Before JONES, RONEY and TJOFLAT, Circuit Judges.


view counter

This is an appeal by the Government from a Tax Court decision in favor of a taxpayer. B. C. Cook & Sons, Inc., 65 T.C. 422 (1975). The Court had previously allowed taxpayer corporation an embezzlement loss deduction for 1965. B. C. Cook & Sons, Inc., 59 T.C. 516 (1972). An embezzlement by an employee had occurred in such a way as to erroneously increase by a portion of the loss the corporation's cost of goods sold for the years 1958 through 1961. Thus the corporation received a double tax benefit. Its gross income, and ultimately its taxable income, was reduced for the 1958-1961 years because of the erroneously increased cost of goods sold item, and its taxable income for 1965 was reduced by the deduction of the same amount as an embezzlement loss.

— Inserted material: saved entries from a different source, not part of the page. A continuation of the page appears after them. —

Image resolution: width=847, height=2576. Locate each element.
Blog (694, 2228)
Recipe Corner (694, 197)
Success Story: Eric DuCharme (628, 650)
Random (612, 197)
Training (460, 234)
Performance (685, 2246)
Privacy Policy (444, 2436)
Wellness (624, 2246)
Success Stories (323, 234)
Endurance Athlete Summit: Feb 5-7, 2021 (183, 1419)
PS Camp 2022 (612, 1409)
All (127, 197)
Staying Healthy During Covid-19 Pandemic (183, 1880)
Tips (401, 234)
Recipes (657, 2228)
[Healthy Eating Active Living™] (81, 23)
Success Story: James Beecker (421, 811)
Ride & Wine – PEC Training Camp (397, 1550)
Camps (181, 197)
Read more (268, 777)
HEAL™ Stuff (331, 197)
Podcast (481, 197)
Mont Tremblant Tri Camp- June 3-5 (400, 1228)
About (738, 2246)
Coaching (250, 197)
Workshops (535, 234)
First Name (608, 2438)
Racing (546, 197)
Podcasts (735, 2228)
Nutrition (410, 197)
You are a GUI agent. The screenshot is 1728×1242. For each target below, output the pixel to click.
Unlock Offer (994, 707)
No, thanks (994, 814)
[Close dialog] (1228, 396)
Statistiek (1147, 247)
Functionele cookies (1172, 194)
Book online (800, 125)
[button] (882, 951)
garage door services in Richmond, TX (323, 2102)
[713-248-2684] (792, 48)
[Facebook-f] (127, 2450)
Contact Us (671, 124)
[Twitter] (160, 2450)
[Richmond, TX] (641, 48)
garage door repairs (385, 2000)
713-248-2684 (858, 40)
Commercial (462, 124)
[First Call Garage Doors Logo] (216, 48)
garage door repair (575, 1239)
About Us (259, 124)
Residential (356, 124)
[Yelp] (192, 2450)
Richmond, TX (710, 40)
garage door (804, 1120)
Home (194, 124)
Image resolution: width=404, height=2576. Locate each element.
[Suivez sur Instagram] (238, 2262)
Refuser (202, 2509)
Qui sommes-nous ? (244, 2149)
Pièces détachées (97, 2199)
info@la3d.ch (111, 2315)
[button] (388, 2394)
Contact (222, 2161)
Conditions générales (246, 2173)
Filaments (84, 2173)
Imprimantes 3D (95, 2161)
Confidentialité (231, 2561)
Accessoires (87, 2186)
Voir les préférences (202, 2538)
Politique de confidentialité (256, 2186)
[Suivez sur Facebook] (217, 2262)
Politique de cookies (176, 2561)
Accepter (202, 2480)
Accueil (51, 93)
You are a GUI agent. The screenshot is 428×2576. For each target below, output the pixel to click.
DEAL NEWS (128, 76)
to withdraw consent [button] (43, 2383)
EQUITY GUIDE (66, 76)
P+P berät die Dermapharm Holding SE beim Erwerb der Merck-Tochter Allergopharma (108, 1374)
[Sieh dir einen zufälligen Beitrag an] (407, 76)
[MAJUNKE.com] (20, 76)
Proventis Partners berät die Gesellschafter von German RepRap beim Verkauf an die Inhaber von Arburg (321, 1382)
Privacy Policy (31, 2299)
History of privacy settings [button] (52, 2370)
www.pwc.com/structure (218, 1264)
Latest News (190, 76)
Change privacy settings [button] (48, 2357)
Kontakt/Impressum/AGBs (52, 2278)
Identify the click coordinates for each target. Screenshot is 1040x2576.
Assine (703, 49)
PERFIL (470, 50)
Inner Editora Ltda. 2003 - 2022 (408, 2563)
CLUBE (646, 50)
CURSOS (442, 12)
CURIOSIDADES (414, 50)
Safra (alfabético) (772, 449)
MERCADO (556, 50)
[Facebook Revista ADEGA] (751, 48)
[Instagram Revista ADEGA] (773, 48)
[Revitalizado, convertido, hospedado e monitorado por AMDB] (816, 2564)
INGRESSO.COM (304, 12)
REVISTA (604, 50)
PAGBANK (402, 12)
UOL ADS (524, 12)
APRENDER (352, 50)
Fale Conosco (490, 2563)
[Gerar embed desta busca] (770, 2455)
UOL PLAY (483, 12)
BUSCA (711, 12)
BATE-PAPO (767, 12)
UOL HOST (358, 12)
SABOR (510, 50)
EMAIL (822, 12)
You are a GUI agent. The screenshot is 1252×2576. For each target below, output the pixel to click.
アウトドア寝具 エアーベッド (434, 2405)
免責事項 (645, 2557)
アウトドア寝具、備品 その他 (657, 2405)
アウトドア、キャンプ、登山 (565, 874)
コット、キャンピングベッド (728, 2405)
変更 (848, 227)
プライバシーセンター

After the Tax Court approved the 1965 tax benefit by allowing the deduction as an embezzlement loss, and after the statute of limitations had run, the Government asserted a tax deficiency for the 1958-1961 years pursuant to sections 1311 through 1314 of the Internal Revenue Code. Although highly technical, these sections would permit at this time an adjustment of an erroneous "deduction" during the years in question which error occurred under the circumstances of this case. The Tax Court denied the deficiency, holding that Congress used the word "deduction" in § 1312(2) as a term of art meaning only those items subtracted, or "deducted," from gross income in arriving at taxable income, and not those items, such as cost of goods sold, which bear on the calculation of gross income. Thus there was no erroneous deduction to correct, and the time limitation barred correction of the cost of goods sold item. The taxpayer therefore preserved its double benefit.


Because of the inequity in the result of this decision, we have worked hard to construct a convincing reversal of the Tax Court. Try as we may, however, we have decided that we cannot reverse with a principled decision. We, therefore, affirm the Tax Court on the basis of its opinion. 65 T.C. 422 (1975).